* _Activity_
Print the material starting at the line that contains "The width and" and ending after the line that contains "(204, 466).", and leave the pictures out of your answer.

╭─ Given records

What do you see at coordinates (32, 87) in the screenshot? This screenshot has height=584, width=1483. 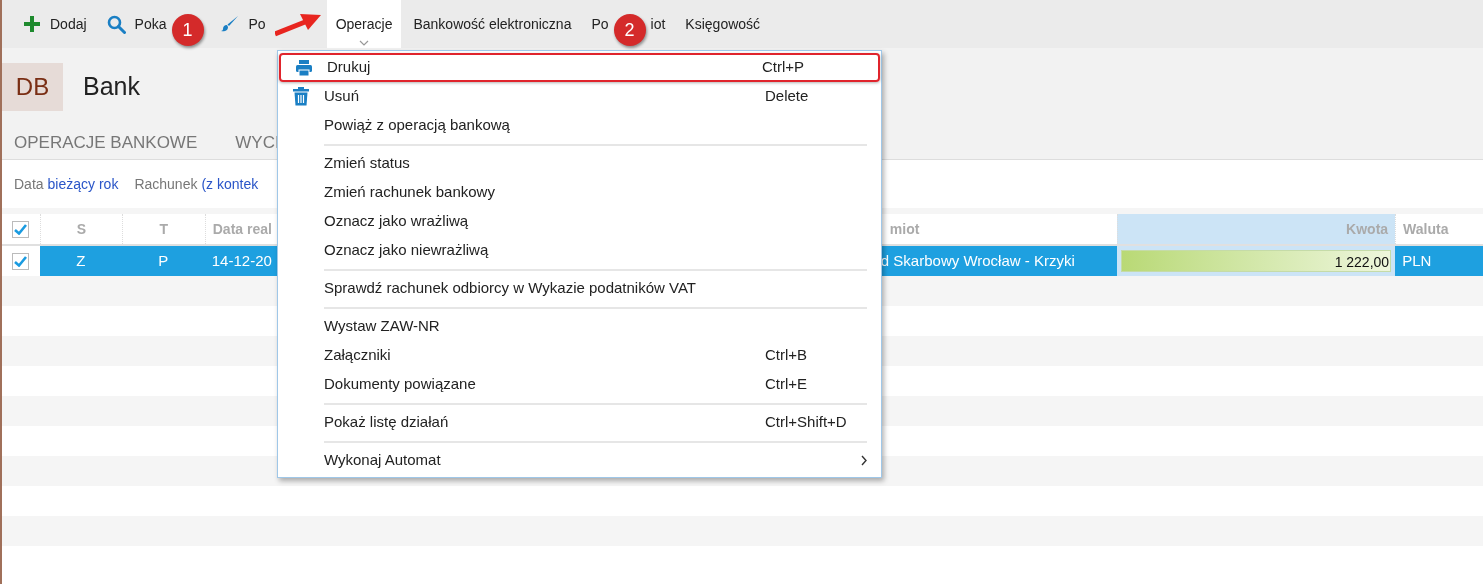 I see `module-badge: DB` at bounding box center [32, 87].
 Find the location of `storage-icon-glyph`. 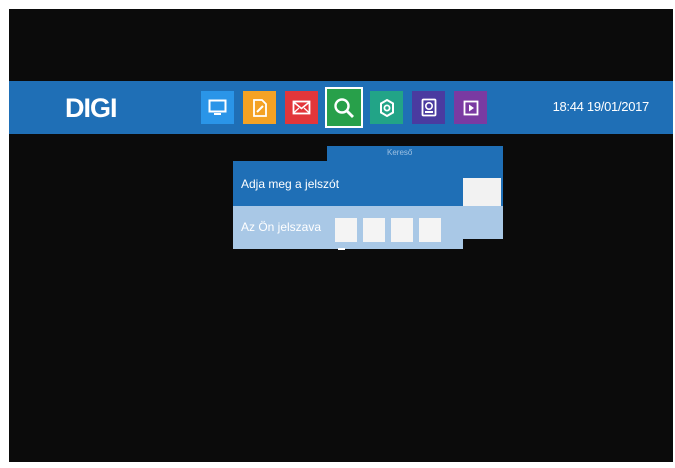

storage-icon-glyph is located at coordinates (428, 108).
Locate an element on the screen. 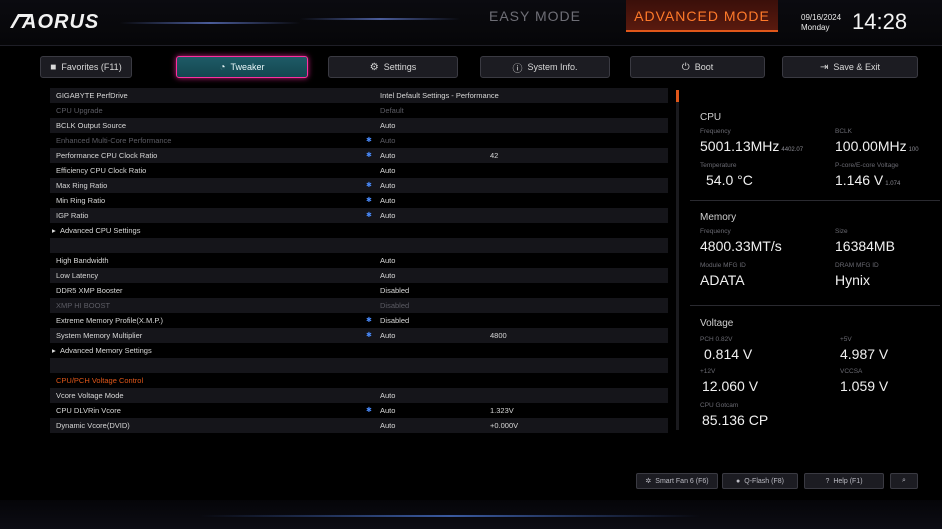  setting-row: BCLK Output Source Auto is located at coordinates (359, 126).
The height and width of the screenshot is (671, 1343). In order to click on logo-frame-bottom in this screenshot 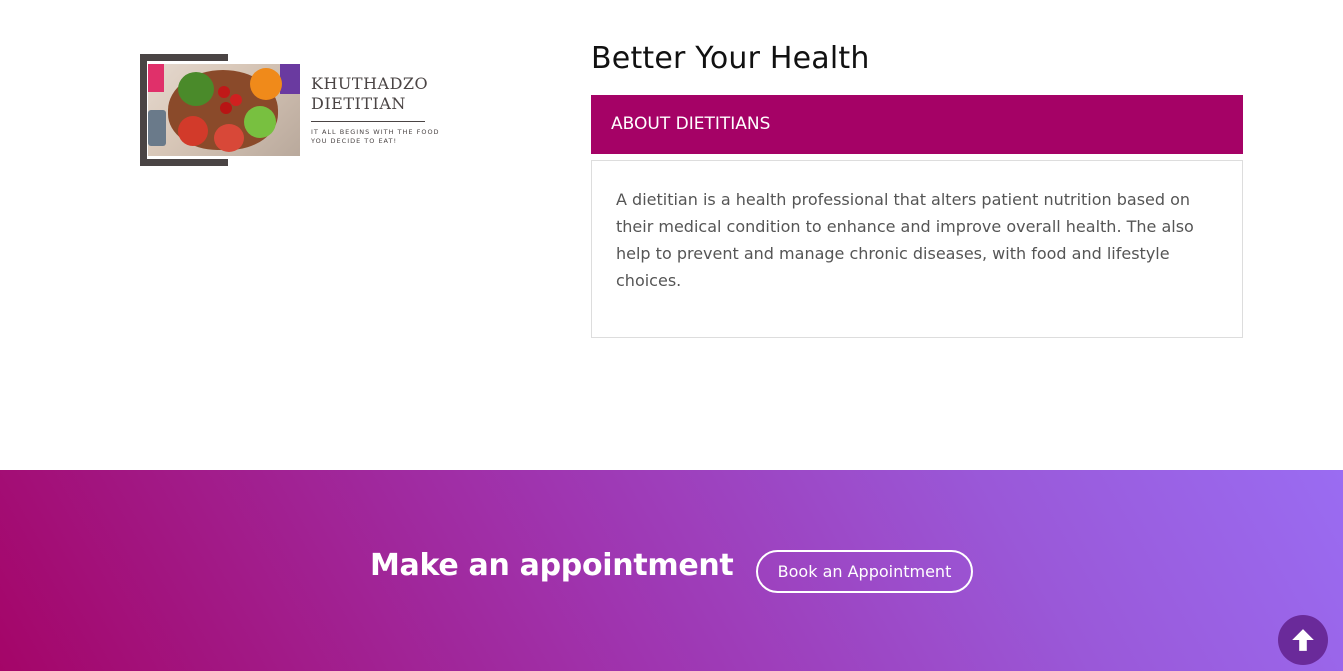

╰─
╭─ Given records

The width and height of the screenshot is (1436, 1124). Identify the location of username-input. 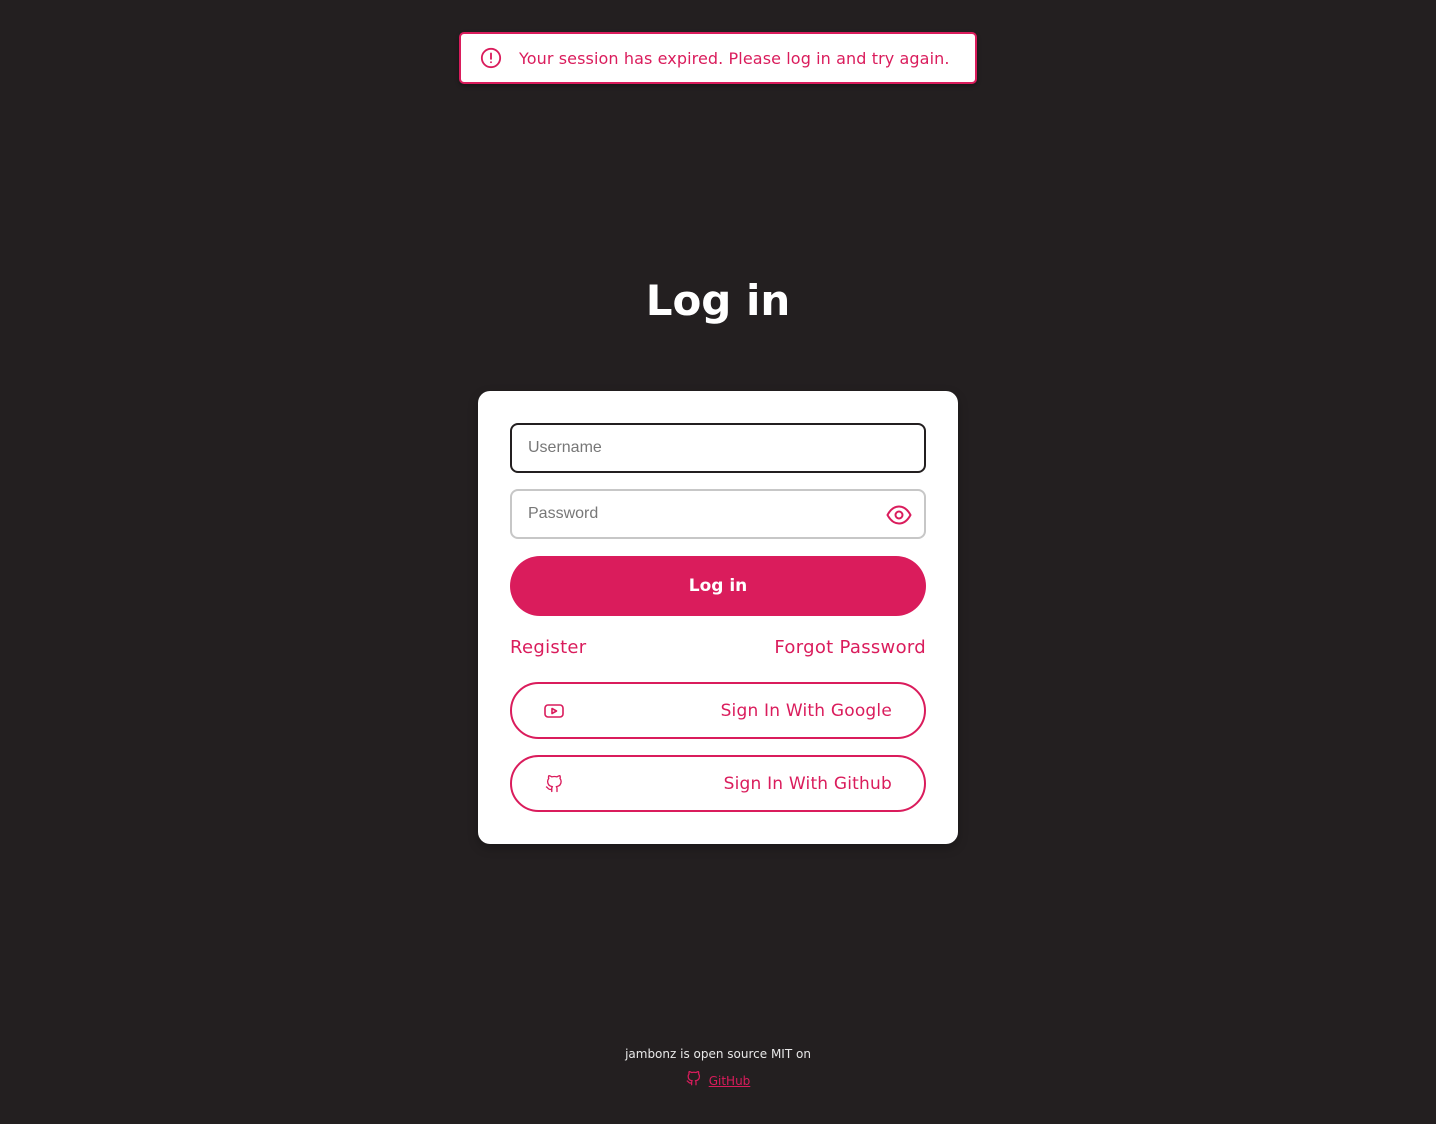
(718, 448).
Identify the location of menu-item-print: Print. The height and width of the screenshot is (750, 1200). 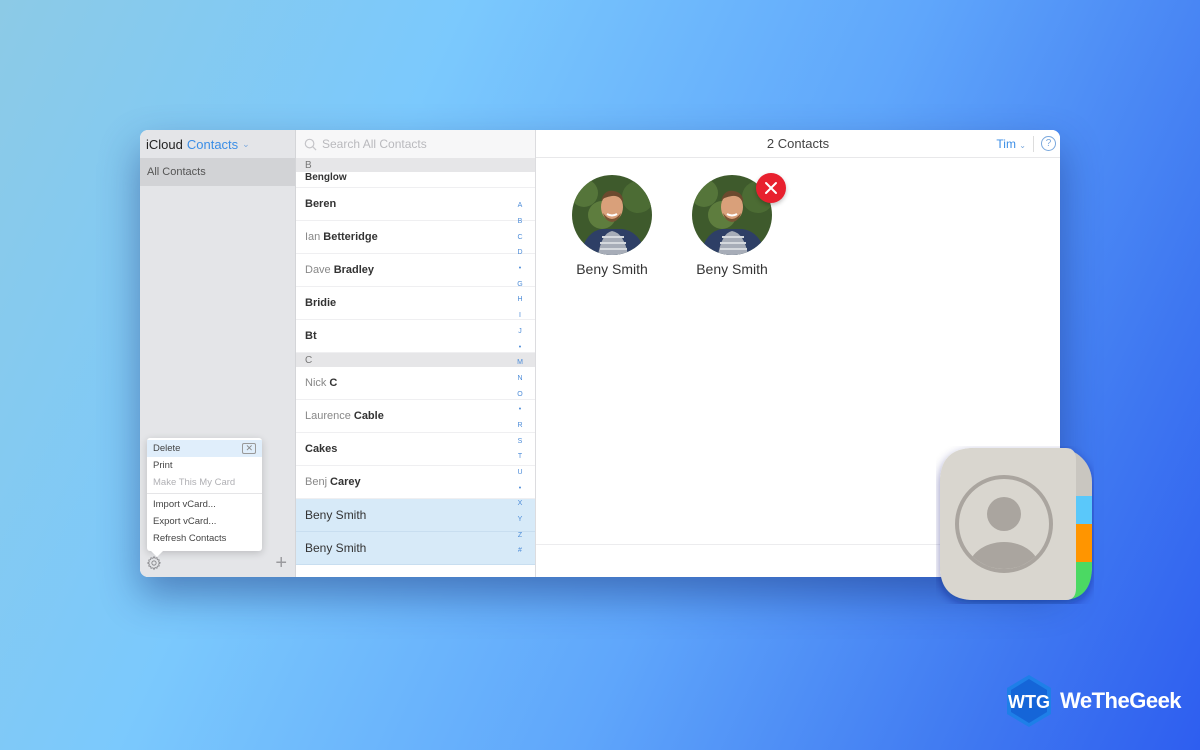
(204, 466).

╰─

* _Task response_
The width and height of the screenshot is (1436, 1124). Identify the location of username-input. 
(718, 448).
Identify the location of menu-item-print: Print. The height and width of the screenshot is (750, 1200). 
(204, 466).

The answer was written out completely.